3.3.1. Assay of DPPH Radical-Scavenging Activity
The DPPH radical scavenging method was based on the reduction of methanolic DPPH solution in the presence of a hydrogen donating antioxidant, due to the formation of the non-radical form DPPH-H [23]. Monitoring the decrease of the radical in terms of decreasing absorbance values leads to the assessment of the antioxidant activity of the product. The carotene crystals were able to reduce and decolourise 1,1-diphenyl-2-picrylhydrazyl efficiently at low concentrations, via their hydrogen donating ability (Figure 3). This is an electron transfer-based assay which measures the capacity of an antioxidant in the reduction of an oxidant. Here the degree of colour change is correlated with the sample's antioxidant activity.
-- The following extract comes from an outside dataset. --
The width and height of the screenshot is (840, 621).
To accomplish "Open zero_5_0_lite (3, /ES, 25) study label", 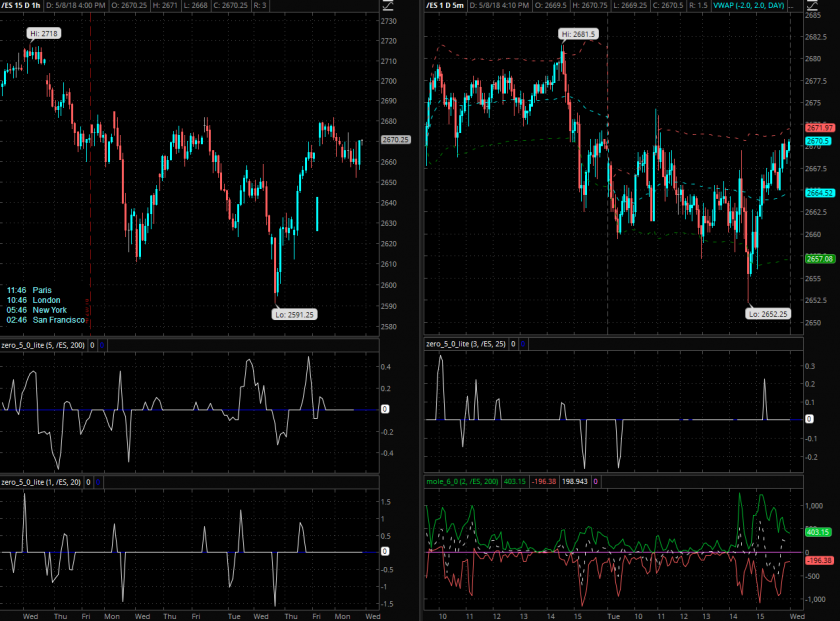I will [465, 344].
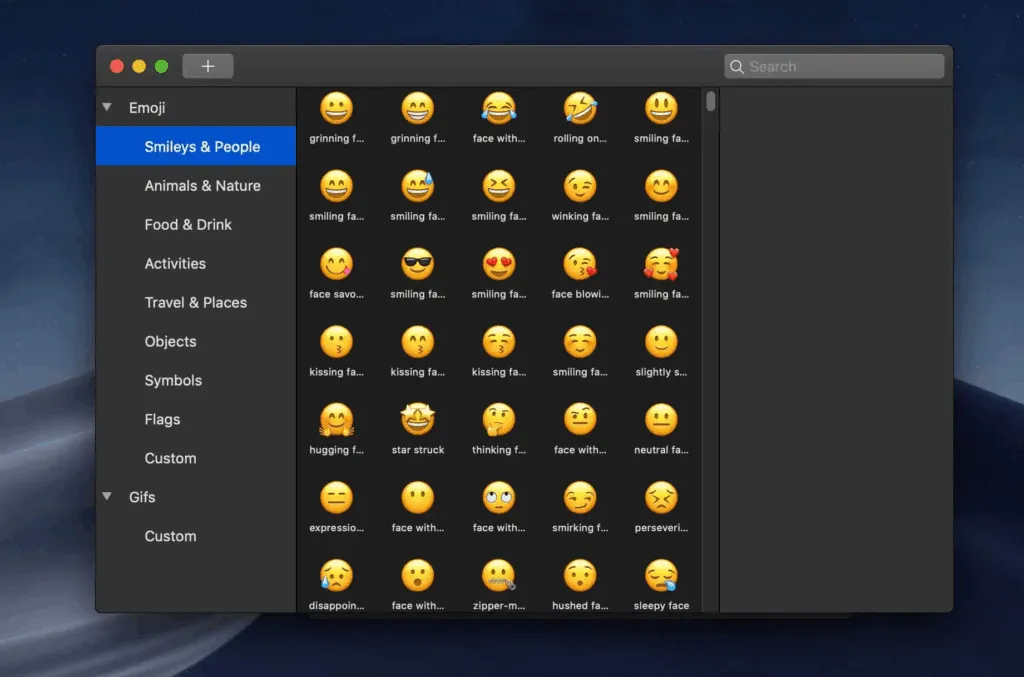Switch to Food & Drink category
Viewport: 1024px width, 677px height.
(x=188, y=225)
The order of antioxidant potency by DPPH method is conclusive of the behavior of the antioxidant at different concentration gradients. Colour interference by α-carotene with DPPH chromogen and β-carotene may result in a lower measured DPPH activity at high concentrations [24]. Moreover the presence of higher concentrations of antioxidants results in prooxidant effects which induce oxidative stress, usually by inhibiting antioxidant systems. Hence the lowest concentration of the antioxidant (0.001%) that was analysed for DPPH radical scavenging activity was found to be the optimum concentration that showed efficacy in scavenging the free radicals. Furthermore, on comparing the mean values, all the concentration means varied significantly among themselves except for 0.001% and 0.005% concentrations at P < 0.05.
3.3.2. Assay of Reductive Potential
Again assay of reducing capacity is an effective means to understand the antioxidant activity of various antioxidants. Reducing capacity serves as a significant indicator of the potential antioxidant activity of any bioactive species. Here reduction potential bears a proportional dependency on the absorbance measured (Figure 4). Here all the different concentration mean values were significantly different from each other at P < 0.05. The measured absorbance serves to indicate the change in reduction potential of the tested species. The reducing power (transformation of Fe3+ to Fe2+) of the antioxidant makes it an efficient electron donor, which can react with free radicals to convert them to more stable products, thereby terminating radical chain reactions. The antioxidant exerts an antioxidant effect by reducing Fe3+ to Fe2+. Such bioactive property of the antioxidant leads to the development of its chemoprotective potential too. From this assay it was deduced that in terms of reducing activity α- and β-carotene showed the expected tendency of concentration variation. With increasing carotenoid concentrations the absorbance increased indicating an increase in the reducing activity of the antioxidant. Hence higher amounts of the antioxidant will serve as an efficient reducing agent, though its radical scavenging activity showed a contrary behaviour.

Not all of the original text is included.